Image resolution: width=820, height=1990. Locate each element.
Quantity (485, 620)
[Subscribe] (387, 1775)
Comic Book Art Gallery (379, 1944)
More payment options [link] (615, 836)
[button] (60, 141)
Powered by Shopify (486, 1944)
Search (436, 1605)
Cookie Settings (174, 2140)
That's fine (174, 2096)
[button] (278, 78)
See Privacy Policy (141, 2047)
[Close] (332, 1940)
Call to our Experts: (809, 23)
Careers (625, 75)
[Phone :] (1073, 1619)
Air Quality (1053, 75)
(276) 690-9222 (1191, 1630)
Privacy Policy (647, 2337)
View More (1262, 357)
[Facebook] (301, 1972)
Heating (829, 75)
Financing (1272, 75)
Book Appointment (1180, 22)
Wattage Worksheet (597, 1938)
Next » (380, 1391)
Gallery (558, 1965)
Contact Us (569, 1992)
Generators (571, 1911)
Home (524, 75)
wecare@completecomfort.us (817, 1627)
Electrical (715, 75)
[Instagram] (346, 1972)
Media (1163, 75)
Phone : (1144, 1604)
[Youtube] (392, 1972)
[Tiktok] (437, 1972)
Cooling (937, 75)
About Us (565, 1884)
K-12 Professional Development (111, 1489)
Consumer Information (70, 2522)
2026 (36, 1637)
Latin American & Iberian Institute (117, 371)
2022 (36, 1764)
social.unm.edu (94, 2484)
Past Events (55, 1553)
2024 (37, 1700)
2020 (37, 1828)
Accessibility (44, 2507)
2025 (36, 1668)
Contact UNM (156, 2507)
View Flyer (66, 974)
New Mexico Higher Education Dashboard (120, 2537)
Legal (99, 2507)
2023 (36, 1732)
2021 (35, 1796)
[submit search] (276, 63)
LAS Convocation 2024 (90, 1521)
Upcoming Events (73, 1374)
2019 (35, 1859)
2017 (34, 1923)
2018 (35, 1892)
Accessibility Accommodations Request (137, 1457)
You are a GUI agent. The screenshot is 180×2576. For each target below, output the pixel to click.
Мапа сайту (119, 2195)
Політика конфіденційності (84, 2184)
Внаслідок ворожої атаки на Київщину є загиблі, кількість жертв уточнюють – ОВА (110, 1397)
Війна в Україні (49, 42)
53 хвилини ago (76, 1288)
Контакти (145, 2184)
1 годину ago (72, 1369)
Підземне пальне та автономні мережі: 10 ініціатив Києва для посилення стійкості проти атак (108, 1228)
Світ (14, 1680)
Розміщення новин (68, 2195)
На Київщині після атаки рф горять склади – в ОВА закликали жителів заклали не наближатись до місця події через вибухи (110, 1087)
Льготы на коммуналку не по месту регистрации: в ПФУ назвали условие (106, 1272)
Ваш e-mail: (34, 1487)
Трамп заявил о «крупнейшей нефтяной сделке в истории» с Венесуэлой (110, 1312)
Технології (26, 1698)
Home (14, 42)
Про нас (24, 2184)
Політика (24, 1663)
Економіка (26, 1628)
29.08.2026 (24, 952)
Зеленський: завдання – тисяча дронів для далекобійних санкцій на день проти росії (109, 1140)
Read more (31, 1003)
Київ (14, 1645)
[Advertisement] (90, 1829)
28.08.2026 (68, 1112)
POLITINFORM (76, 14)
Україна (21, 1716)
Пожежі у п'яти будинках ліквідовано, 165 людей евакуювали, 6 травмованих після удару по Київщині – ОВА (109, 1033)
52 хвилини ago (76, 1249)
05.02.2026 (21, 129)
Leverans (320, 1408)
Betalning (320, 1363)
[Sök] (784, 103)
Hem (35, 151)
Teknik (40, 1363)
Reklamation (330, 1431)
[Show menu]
_ _ _
The problem - Retype, exactly as written, everything from the first line of the data above through the line containing "Cookie Settings (174, 2140)". Nothing else should appear.

Problem solution -
Image resolution: width=820, height=1990. Locate each element.
Quantity (485, 620)
[Subscribe] (387, 1775)
Comic Book Art Gallery (379, 1944)
More payment options [link] (615, 836)
[button] (60, 141)
Powered by Shopify (486, 1944)
Search (436, 1605)
Cookie Settings (174, 2140)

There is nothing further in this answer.